During our group tutorial we went through where everybody was with their cop3 and see how we could benefit from each others feedback since all of us in the group are working on applied animation.
Since our last tutorial, as advised I have restricted myself to the age group of 3-5 year old children since it is most significant for developmental milestones.
Skills such as naming colours, showing affection, and hopping on one foot are called developmental milestones. Developmental milestones are things most children can do by a certain age. Children reach milestones in how they play, learn, speak, behave, and move (like crawling, walking, or jumping). As children grow into early childhood, their world begins to open up. They will become more independent and begin to focus more on adults and children outside of the family. They will want to explore and ask about the things around them even more. Their interactions with family and those around them will help to shape their personality and their own ways of thinking and moving. During this stage, children should be able to ride a tricycle, use safety scissors, notice a difference between girls and boys, help to dress and undress themselves, play with other children, recall part of a story, and sing a song.
I also did some research on child development with the use of media. To be specific I found a really good book on it:
Strasburger, V.C., Wilson, B.J., and Jordan, A.B. (2008) Children, Adolescents, and the media- 2nd edition, Los Angeles: Sage Publications

Here is a few notes I took from it:
First of all media can act as "incidental language teacher". Research (Rice, 1984-1990) have established that television programs have the potential to encourage children to understand and use new words, however it is  still debatable whether it helps with grammar or equation solving skills.
Watching Dora the Explorer, Blues Clues, Arthur, Clifford and Dragon Tales resulted in greater vocabularies and higher expressive language scores; however Teletubbies was related to fewer vocabulary words and smaller expressive language score; Sesame Street was related only to smaller expressive language scores, Barney was related to fewer vocabulary words and more expressive language. The outcome showed that the more interactive the show the more it encourages children to use vocabulary, and the simpler the language the more it children learn expressive language instead of broadening their vocabulary.
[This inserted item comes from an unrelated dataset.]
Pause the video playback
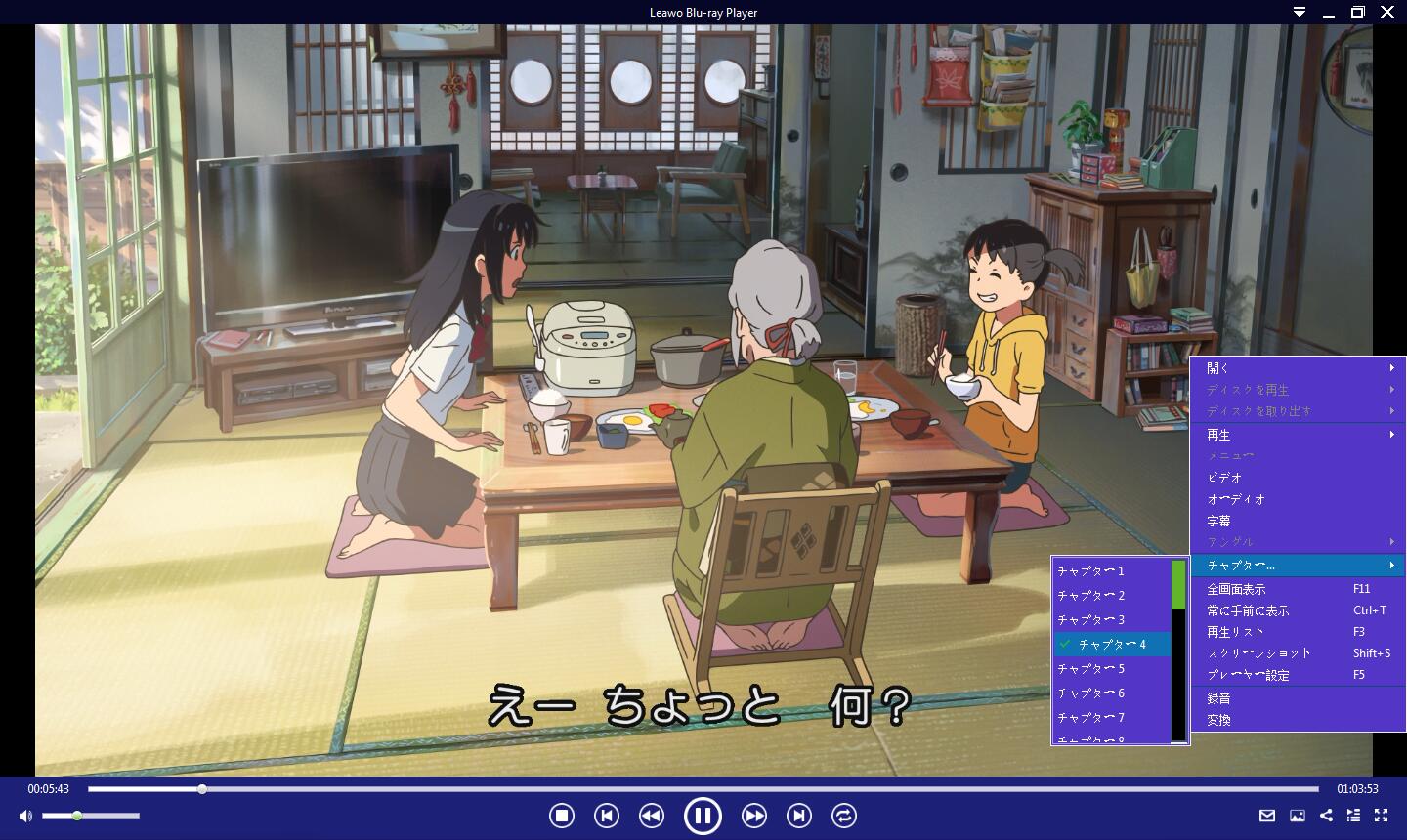This screenshot has height=840, width=1407. tap(703, 816)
Second of all, Anderson Cooper throughout his research with Sesame Street, Gullah Gullah Island and Blues Clues has provided convincing evidence that children are active and engaged viewers. In one study Anderson has replaced the Sesame Street soundtrack with Greek. They found that children pay less attention when they couldn't understand the content. They came to this conclusion that when the child is not engaged in the television program if they determine that the content is nonsensical. 
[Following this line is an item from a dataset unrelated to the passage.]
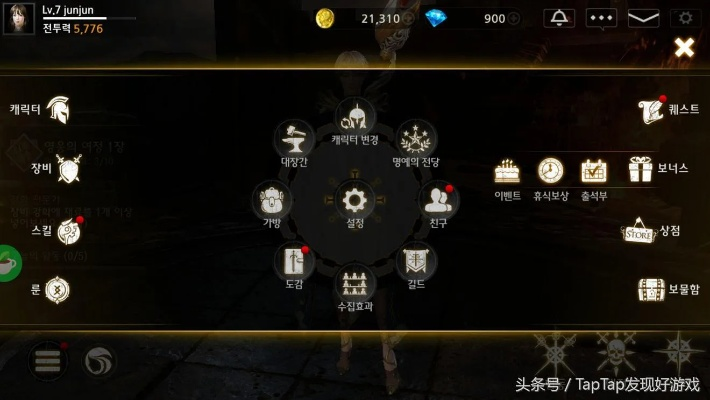This screenshot has height=400, width=710.
Task: Select 캐릭터 변경 in the radial menu
Action: (x=355, y=117)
And Third of all I h ave learned that children are more engaged in the television program when a parent is involved in the viewing. Even if the parent is not saying anything just watching with the child, the child feels more engaged. This is why some child programmes try to involve adults as well by involving jokes or at least minor content for adults. However it is hard to engage parents without disengaging the children because of the huge age gap and therefore relevant topics.
The feedback that I got from it was to look into games and see if they could be relevant, however I am not so sure about broadening my research field because I have tried to narrow it down already because at the start it was too broad and i figured it would get me nowhere.
Another thing I was told to consider was the trans-media aspect of educational animation, how the narrative or characters would translate to games, books, applications and other. 
Also I got some good feedback on considering different strategies for educational animation such as Pixar. I argued that Pixar's animation is more entertainment than education, however the counter- argument was that maybe it is a clever strategy of education, after all children do take some educational value from Pixar's movies such as mental health (Inside Out) or growing up (Toy Story).
This made me think that it might just be a great strategy to take a more entertaining approach. 
In a nutshell a very beneficial group tutorial!